第50章 ENGLAND UNDER HENRY THE THIRD,CALLED,OF WINCHESTER
IF any of the English Barons remembered the murdered Arthur's sister,Eleanor the fair maid of Brittany,shut up in her convent at Bristol,none among them spoke of her now,or maintained her right to the Crown.The dead Usurper's eldest boy,HENRY by name,was taken by the Earl of Pembroke,the Marshal of England,to the city of Gloucester,and there crowned in great haste when he was only ten years old.As the Crown itself had been lost with the King's treasure in the raging water,and as there was no time to make another,they put a circle of plain gold upon his head instead.'We have been the enemies of this child's father,'said Lord Pembroke,a good and true gentleman,to the few Lords who were present,'and he merited our ill-will;but the child himself is innocent,and his youth demands our friendship and protection.'
Those Lords felt tenderly towards the little boy,remembering their own young children;and they bowed their heads,and said,'Long live King Henry the Third!'
Next,a great council met at Bristol,revised Magna Charta,and made Lord Pembroke Regent or Protector of England,as the King was too young to reign alone.The next thing to be done,was to get rid of Prince Louis of France,and to win over those English Barons who were still ranged under his banner.He was strong in many parts of England,and in London itself;and he held,among other places,a certain Castle called the Castle of Mount Sorel,in Leicestershire.To this fortress,after some skirmishing and truce-making,Lord Pembroke laid siege.Louis despatched an army of six hundred knights and twenty thousand soldiers to relieve it.

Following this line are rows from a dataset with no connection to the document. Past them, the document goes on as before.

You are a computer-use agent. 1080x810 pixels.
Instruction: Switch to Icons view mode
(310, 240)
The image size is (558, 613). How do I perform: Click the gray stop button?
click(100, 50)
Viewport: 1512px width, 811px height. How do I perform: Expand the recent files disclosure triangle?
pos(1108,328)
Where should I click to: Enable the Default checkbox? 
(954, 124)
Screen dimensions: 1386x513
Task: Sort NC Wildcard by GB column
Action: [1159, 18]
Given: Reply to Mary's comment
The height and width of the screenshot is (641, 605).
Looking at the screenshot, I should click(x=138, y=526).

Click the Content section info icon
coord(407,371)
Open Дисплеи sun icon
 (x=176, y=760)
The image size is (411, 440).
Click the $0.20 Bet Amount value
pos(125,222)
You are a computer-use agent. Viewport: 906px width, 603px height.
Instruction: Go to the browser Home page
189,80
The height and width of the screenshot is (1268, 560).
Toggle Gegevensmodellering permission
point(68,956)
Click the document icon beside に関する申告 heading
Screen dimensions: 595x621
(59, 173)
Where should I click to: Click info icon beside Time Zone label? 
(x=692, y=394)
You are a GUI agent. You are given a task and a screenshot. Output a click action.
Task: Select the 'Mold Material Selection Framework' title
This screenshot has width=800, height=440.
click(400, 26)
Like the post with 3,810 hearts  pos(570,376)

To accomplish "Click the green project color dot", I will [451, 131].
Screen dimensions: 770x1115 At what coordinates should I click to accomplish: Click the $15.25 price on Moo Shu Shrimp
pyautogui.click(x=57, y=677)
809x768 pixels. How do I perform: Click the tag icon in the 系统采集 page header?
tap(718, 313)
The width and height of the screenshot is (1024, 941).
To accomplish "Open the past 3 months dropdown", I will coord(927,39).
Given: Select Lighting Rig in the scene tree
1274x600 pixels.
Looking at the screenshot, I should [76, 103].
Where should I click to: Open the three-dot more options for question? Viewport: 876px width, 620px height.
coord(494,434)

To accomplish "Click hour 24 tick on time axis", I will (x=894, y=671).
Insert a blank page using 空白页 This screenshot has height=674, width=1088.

Lord Pembroke,who was not strong enough for such a force,retired with all his men.The army of the French Prince,which had marched there with fire and plunder,marched away with fire and plunder,and came,in a boastful swaggering manner,to Lincoln.The town submitted;but the Castle in the town,held by a brave widow lady,named NICHOLA DE CAMVILLE (whose property it was),made such a sturdy resistance,that the French Count in command of the army of the French Prince found it necessary to besiege this Castle.While he was thus engaged,word was brought to him that Lord Pembroke,with four hundred knights,two hundred and fifty men with cross-bows,and a stout force both of horse and foot,was marching towards him.'What care I?'said the French Count.'The Englishman is not so mad as to attack me and my great army in a walled town!'But the Englishman did it for all that,and did it-not so madly but so wisely,that he decoyed the great army into the narrow,ill-paved lanes and byways of Lincoln,where its horse-soldiers could not ride in any strong body;and there he made such havoc with them,that the whole force surrendered themselves prisoners,except the Count;who said that he would never yield to any English traitor alive,and accordingly got killed.The end of this victory,which the English called,for a joke,the Fair of Lincoln,was the usual one in those times-the common men were slain without any mercy,and the knights and gentlemen paid ransom and went home.
The wife of Louis,the fair BLANCHE OF CASTILE,dutifully equipped a fleet of eighty good ships,and sent it over from France to her husband's aid.An English fleet of forty ships,some good and some bad,gallantly met them near the mouth of the Thames,and took or sunk sixty-five in one fight.This great loss put an end to the French Prince's hopes.A treaty was made at Lambeth,in virtue of which the English Barons who had remained attached to his cause returned to their allegiance,and it was engaged on both sides that the Prince and all his troops should retire peacefully to France.
It was time to go;for war had made him so poor that he was obliged to borrow money from the citizens of London to pay his expenses home.
Lord Pembroke afterwards applied himself to governing the country justly,and to healing the quarrels and disturbances that had arisen among men in the days of the bad King John.He caused Magna Charta to be still more improved,and so amended the Forest Laws that a Peasant was no longer put to death for killing a stag in a Royal Forest,but was only imprisoned.It would have been well for England if it could have had so good a Protector many years longer,but that was not to be.Within three years after the young King's Coronation,Lord Pembroke died;and you may see his tomb,at this day,in the old Temple Church in London.
The Protectorship was now divided.PETER DE ROCHES,whom King John had made Bishop of Winchester,was entrusted with the care of the person of the young sovereign;and the exercise of the Royal authority was confided to EARL HUBERT DE BURGH.These two personages had from the first no liking for each other,and soon became enemies.When the young King was declared of age,Peter de Roches,finding that Hubert increased in power and favour,retired discontentedly,and went abroad.For nearly ten years afterwards Hubert had full sway alone.
But ten years is a long time to hold the favour of a King.This King,too,as he grew up,showed a strong resemblance to his father,in feebleness,inconsistency,and irresolution.The best that can be said of him is that he was not cruel.De Roches coming home again,after ten years,and being a novelty,the King began to favour him and to look coldly on Hubert.Wanting money besides,and having made Hubert rich,he began to dislike Hubert.At last he was made to believe,or pretended to believe,that Hubert had misappropriated some of the Royal treasure;and ordered him to furnish an account of all he had done in his administration.